“This might be a little uncomfortable,” my doctor said. I put my headphones in and clutched my iPhone, turning the volume up on my white noise app, and braced myself for another D&C.
She was hardly the first doctor to deliver those words. In fact, in the past nine months, I’ve heard those words a lot — through two natural pregnancies, one round of IVF, so many fertility tests, treatments, blood draws, shots, and two D&Cs.
I have a 12-year-old son from a previous relationship. I had him in my 20s, when the concept of fertility and motherhood was foreign and abstract to me. Becoming a mother changed my life in distinct and profound ways, and I knew I would welcome another child if ever remarried and the circumstances were right. Then I did remarry, and about a year ago, my husband and I started actively trying to get pregnant.
In March I was pregnant and miscarried early. In May I was pregnant again, was diagnosed with a missed miscarriage at eight weeks, and had a D&C in the beginning of June. By October, I was pregnant again, this time via IVF. On November 20th, my birthday no less, I had another D&C for another missed miscarriage.
It has been a struggle to come to terms with these losses — losses of the potential for life. It’s not like mourning a living thing, tangible and present, and I have had conflicting feelings about how to process it all. But, I have maintained an attitude of looking forward, thanks in part to the things I’ve learned from three miscarriages in nine months.

[Stored entries]
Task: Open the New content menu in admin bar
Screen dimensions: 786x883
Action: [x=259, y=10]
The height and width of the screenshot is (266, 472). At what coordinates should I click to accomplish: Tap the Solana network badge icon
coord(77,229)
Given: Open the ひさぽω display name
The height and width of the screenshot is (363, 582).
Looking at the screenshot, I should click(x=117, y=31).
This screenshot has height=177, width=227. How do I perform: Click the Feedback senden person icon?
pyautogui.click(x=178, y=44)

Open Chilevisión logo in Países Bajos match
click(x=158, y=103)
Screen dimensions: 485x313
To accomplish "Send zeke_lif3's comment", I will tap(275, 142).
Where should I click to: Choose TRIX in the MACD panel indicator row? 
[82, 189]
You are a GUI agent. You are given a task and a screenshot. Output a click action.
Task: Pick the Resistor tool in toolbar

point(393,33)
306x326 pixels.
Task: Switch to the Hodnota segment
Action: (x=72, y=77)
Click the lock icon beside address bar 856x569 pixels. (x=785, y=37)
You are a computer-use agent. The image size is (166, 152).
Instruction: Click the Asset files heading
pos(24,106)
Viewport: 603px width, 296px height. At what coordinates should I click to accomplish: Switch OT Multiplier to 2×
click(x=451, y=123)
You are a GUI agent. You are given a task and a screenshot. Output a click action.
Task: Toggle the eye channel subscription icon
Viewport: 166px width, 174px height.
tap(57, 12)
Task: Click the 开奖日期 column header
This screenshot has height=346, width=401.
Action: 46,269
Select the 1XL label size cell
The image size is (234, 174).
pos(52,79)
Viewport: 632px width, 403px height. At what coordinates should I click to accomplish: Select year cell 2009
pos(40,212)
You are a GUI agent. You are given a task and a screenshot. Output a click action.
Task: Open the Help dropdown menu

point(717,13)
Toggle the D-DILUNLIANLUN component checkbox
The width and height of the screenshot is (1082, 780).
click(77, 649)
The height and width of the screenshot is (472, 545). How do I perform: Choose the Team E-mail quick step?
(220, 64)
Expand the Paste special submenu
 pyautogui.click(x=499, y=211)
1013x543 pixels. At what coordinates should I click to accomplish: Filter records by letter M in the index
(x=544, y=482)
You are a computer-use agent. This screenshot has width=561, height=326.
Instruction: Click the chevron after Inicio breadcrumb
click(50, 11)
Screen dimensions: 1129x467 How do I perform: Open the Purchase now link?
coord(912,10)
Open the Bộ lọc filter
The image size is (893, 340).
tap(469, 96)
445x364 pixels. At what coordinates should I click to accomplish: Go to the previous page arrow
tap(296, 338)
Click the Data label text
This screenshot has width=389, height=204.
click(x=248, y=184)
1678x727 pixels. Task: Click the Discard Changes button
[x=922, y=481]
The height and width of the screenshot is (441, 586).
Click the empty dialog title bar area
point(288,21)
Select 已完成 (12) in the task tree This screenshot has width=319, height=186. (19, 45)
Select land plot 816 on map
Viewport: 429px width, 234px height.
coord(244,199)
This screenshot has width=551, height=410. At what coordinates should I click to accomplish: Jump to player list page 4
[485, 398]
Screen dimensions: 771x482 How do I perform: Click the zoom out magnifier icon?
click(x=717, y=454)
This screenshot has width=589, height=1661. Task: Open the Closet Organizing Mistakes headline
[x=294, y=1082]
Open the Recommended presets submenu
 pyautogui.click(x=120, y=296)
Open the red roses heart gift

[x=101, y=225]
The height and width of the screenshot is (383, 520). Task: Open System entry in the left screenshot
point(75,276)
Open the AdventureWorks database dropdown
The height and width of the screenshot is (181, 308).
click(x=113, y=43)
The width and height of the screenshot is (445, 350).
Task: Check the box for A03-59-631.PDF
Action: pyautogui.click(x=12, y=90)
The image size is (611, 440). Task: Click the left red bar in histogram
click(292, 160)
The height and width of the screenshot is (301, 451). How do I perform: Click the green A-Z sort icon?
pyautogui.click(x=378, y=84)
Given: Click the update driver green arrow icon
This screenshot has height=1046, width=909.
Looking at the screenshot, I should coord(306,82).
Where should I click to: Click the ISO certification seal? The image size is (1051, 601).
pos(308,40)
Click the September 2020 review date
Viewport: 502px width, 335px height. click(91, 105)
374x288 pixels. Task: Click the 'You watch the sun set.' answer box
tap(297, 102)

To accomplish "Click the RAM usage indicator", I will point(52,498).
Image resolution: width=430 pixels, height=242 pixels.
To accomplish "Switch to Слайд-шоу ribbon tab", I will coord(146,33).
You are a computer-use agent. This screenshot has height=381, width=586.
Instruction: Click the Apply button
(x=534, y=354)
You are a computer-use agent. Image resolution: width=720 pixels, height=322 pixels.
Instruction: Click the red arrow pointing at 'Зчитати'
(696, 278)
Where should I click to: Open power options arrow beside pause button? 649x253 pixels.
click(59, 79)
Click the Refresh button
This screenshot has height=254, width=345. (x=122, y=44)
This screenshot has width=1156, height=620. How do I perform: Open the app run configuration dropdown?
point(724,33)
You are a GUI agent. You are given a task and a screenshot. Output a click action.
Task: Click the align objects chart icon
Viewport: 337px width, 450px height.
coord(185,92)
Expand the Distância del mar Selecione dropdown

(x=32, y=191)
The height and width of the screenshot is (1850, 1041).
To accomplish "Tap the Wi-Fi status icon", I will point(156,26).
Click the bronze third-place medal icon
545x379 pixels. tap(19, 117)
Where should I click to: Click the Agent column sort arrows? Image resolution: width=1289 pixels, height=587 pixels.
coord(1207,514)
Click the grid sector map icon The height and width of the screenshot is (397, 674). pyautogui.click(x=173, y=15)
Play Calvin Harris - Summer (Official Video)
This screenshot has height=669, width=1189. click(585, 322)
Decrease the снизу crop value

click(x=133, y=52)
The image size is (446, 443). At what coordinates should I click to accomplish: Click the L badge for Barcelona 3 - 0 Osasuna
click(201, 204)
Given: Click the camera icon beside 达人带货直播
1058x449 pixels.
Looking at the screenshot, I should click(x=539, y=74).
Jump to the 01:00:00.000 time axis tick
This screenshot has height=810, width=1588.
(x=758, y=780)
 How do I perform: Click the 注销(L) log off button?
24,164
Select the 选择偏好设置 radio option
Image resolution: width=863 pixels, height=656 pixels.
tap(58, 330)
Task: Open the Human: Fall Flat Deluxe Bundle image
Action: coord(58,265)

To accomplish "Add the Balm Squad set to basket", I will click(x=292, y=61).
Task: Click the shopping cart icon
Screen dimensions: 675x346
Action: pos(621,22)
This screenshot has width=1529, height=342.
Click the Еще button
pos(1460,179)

» TASK SET
(1) What does the miscarriage essay state on each of these points?
(a) How old is the narrator's son?
(b) What happened on November 20th?
(c) Which app did the narrator turn up the volume on before the procedure?
(2) Could you continue the miscarriage essay from its final sentence?

» RESULTS OF THE EXERCISE
(1)
(a) He is 12 years old.
(b) The narrator had another D&C for another missed miscarriage, on the narrator's birthday.
(c) A white noise app.

(2)
It’s so damn common. I never thought about miscarriage all that much before this year. It was a concept, in the way motherhood had been before I became a mother. I knew it happened, but I didn’t fear or consider it could happen to me. I live my life very transparently. I write candidly about my life and experiences and found that being truthful about my miscarriages was beneficial for multiple reasons, not the least of which was learning that so many women I know have had them, multiple times, and it made me feel a lot less alone.
Speaking about it alleviates the shame. There seems to be, for me and other women I’ve talked to, a level of shame attached to the experience of miscarriage, a sense of failure as a woman. It’s not logical, but it exists. Talking about the ups and downs of my fertility has dissolved the shame I felt, and I am so grateful for that.
Distraction, distraction, distraction. Read, binge-watch your favorite shows, shop, eat, drink, exercise, meditate — do whatever you need to do to distract yourself in the days following a miscarriage. It fucking helps. And don’t judge yourself for it. Be selfish.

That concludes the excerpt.